What I've learned from watching change programmes succeed and fail
Here's what I've learned after years of watching change programmes succeed and fail: the ones that crash and burn rarely do so because the strategy was wrong. They fail because somewhere along the way, we forgot that systems are just people doing things together.
I've sat in too many rooms where brilliant minds have crafted perfect models and frameworks, only to watch them gather dust because no one stopped to ask: "But how will Business Partners actually use this? What will it mean for the team in Manilla? How will this land on a Tuesday afternoon when everyone's already stretched thin?"
That's the gap where most change efforts die.
People aren't implementation details
When we're redesigning how an organisation works—whether that's a new operating model, rolling out agile ways of working, or bringing two companies together—we're asking human beings to change how they think, act, and feel about their work. That's massive.
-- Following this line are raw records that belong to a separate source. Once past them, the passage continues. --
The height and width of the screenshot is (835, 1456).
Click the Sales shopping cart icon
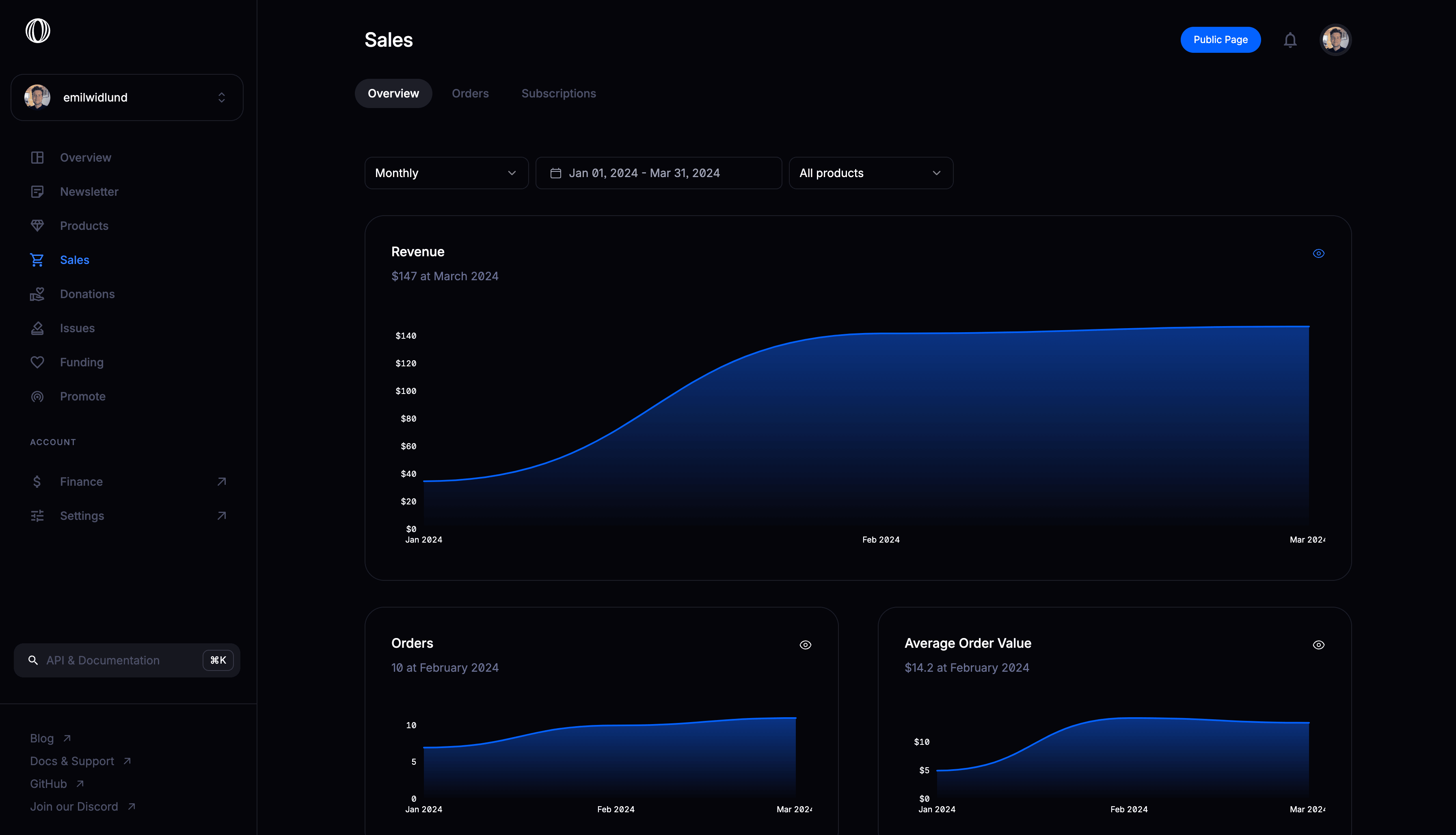point(37,260)
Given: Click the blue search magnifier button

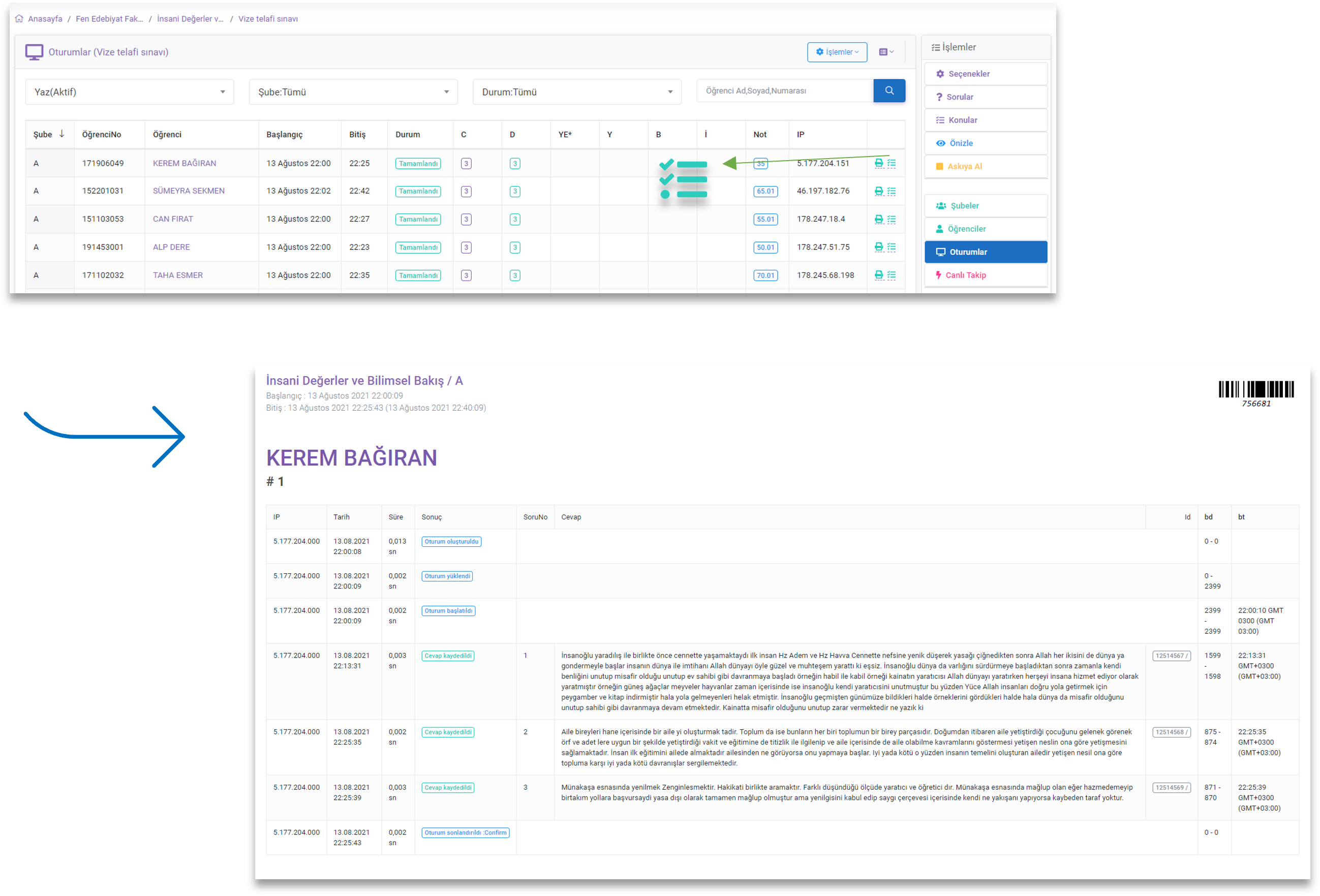Looking at the screenshot, I should 889,91.
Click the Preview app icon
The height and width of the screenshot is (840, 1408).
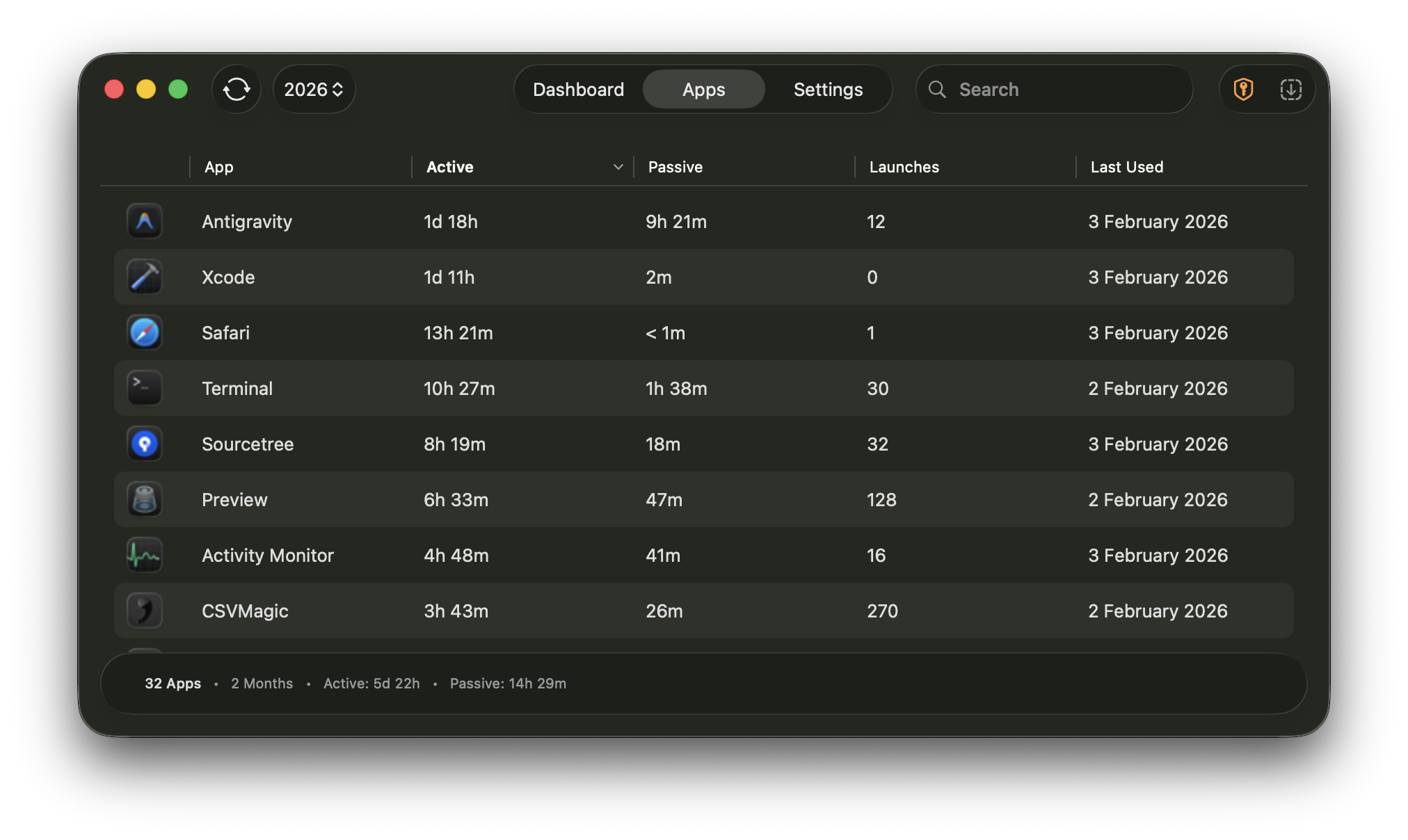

Yet somehow we expect this to happen through email updates, process maps, and the occasional all-hands meeting. It doesn't work that way.
Real change happens when people trust the process and the people leading it. It happens through actual conversations, not one-way communications. It happens when people can see themselves in the future you're describing and believe they can get there from where they are now.
The changes that stick are the ones people live
I've watched beautifully planned programmes fall apart because no one thought about what it would actually feel like to be the person trying to make it work. And I've seen messy, uncertain journeys succeed because the leaders were honest about what they didn't know and clear about what they did.
This isn't about throwing out good planning. It's about planning with the people who'll be affected, not just for them.
Being people-focused isn't being soft
Let me be clear: putting people first doesn't mean avoiding hard decisions or moving slowly. It means understanding what motivates people, what worries them, and what they need to succeed. When you get that right, you actually move faster and with far fewer nasty surprises.
The questions I find myself asking are:
- What story is running in people's heads about this change right now?
- What new behaviours do we need to see, and what's going to make those feel impossible?
- How do we make this feel like something people can actually do, rather than something being done to them?
What this actually looks like
In practice, this means things like involving the people most affected in shaping the change from early on. It means using visual tools that help people engage with complexity rather than be overwhelmed by it. It means working with teams to figure out what good looks like in their world, not just on paper.
It means leaders who show up and stay engaged, not just at the launch event. And it means creating real space for people to push back, ask questions, and help make course corrections along the way.
This isn't a checklist to work through. It's a different way of thinking about how change happens.
The reality check
You can't transform systems if you ignore the humans who make them work. And you can't create lasting change unless people are genuinely willing and able to make it happen.
If your strategy makes sense but nothing's really moving, maybe it's time to look at it through a different lens. Start with understanding your people—really understanding them. The rest has a much better chance of following.
That's what I've learned, anyway. And it's why alterNOTION exists.